The Pomarine Jaeger is a bulky tank with wings.  The Long-tailed Jaeger(below) is as elegant as it is beautiful.  But why isn't this a Parasitic Jaeger?  Well it's duller in color, but that's not a good field mark to go by. The best field mark? We were able to see the tail which was flat and not pointed.  This bird is also more tern-like in flight. It has a flight pattern similar to that of an Elegant Tern....slow with deep wing flaps. Observing the behavior was key here.  The Parasitic and Long-tailed Jaegers can be difficult species to separate when they are in their basic plumage. 
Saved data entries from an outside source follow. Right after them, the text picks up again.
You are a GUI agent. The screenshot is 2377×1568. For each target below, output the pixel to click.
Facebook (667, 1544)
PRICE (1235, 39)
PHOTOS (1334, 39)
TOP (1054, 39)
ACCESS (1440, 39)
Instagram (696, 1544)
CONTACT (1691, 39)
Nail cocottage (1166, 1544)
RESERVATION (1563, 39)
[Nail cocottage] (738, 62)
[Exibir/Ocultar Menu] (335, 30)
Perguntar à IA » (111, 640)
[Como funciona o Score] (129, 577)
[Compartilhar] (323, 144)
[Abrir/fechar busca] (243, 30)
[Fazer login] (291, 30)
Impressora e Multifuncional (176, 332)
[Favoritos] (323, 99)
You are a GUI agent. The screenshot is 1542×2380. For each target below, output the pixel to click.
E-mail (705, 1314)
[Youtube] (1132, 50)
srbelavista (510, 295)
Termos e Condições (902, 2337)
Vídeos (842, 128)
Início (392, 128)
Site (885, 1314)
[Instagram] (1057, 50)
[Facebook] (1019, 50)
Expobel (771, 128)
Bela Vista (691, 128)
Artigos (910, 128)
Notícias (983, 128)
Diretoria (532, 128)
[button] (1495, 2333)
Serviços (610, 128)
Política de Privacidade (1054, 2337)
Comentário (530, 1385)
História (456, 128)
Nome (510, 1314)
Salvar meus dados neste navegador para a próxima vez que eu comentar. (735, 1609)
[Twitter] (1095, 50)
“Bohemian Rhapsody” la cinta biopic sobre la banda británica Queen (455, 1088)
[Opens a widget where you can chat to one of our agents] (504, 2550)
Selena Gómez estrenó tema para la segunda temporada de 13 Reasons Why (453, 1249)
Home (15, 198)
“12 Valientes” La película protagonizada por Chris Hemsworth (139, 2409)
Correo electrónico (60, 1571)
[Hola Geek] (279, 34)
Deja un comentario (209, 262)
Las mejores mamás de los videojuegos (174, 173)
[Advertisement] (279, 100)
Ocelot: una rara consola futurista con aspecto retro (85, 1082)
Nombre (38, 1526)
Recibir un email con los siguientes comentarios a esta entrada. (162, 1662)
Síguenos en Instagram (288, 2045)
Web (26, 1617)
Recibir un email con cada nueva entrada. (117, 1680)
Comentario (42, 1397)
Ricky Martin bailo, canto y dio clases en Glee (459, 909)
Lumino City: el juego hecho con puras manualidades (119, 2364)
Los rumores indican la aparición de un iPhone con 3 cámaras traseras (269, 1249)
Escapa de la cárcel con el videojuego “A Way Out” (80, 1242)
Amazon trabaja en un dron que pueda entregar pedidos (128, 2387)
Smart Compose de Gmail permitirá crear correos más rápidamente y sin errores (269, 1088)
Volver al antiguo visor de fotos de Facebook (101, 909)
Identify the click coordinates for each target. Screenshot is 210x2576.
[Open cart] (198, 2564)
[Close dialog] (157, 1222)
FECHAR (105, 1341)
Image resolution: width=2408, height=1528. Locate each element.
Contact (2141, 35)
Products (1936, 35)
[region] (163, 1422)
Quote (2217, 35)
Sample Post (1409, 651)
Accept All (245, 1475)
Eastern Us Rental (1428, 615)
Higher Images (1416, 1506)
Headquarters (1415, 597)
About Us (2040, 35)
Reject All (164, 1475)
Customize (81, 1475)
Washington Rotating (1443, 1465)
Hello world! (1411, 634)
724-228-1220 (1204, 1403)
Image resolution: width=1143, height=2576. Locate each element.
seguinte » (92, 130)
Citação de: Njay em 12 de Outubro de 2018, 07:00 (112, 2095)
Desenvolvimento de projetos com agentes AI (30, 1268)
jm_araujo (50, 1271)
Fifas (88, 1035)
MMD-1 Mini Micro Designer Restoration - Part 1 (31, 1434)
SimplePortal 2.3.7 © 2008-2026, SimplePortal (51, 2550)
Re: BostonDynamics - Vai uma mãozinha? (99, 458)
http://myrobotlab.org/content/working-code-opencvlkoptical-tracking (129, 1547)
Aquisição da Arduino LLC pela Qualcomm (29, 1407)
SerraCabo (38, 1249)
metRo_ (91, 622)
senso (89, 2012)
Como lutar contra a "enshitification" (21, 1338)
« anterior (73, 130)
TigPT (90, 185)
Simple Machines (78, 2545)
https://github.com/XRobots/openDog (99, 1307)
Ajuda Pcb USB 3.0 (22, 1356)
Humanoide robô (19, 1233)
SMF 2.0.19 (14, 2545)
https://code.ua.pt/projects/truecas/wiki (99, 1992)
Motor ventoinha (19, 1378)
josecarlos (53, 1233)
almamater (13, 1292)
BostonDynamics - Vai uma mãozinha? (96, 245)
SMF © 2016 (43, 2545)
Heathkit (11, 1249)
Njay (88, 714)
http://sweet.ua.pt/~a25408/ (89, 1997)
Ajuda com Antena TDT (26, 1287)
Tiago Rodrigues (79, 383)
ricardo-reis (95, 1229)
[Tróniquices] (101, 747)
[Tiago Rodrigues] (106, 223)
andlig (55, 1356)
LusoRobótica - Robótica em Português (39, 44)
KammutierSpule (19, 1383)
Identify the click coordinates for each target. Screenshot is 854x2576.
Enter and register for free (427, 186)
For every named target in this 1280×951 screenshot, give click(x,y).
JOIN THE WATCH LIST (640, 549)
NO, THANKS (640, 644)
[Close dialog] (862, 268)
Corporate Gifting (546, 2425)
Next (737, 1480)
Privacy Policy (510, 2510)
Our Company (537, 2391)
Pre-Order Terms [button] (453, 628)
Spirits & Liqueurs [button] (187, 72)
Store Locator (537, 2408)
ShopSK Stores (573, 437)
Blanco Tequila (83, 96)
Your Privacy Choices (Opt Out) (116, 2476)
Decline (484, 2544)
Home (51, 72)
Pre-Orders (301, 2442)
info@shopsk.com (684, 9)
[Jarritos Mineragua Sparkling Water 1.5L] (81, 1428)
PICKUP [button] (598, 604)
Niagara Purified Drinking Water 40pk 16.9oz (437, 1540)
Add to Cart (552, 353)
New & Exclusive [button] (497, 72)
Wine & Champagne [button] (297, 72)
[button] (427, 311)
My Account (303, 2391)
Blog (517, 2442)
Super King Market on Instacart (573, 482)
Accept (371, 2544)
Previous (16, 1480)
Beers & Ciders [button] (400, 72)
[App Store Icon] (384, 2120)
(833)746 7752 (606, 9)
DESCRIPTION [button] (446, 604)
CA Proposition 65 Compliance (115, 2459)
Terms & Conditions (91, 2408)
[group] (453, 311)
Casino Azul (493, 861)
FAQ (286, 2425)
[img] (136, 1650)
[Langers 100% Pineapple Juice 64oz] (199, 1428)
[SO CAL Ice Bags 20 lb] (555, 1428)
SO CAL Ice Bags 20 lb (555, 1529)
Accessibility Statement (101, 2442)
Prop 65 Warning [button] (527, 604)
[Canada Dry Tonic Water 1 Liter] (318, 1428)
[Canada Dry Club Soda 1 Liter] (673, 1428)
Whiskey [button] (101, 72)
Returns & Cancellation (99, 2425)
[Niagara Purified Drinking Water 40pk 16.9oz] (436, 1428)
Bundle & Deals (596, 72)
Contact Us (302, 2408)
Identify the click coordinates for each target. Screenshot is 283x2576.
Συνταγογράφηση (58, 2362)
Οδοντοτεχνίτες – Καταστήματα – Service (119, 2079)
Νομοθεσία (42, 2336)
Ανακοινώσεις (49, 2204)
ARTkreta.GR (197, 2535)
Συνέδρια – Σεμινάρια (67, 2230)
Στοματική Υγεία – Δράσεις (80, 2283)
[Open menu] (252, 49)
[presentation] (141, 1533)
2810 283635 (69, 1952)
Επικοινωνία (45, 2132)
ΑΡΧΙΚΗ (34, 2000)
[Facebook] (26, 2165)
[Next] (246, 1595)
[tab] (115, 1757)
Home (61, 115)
2nd Year Long-tailed Jaeger
Also along for the ride were many Common Terns and a few Arctic ones as well.

Common Tern
During the course of the day, we saw many of the very brown Parasitic Jaegers.  At one point, one chased a Common Tern!  Very exciting. 

Parasitic Jaeger chasing a Common Tern
The Parasitic Jaeger did not get the tern.  But the flight for life action happened for a good couple minutes. 

There were a few birders on board who have seen most of the birds in the U.S. and only needed ONE special bird to complete that goofy artificially created American ABA list. They were looking for the endangered and rare, for the U.S. at least, Craveri's Murrelet.  Our adventure would take a "tern" for the worse as a birder lost his balance and hit his head on a metal rail. He went out like a light! And I could hear groans from both sides as he went down....literally. 

The guy on the right is one of the several lead ebirders on board recording accurate distance and taking bird counts. We were not to submit our own reports as this company would do it for all.  No complaints here and THANK YOU!  That let us really bird.  And the ebird reports were stunning!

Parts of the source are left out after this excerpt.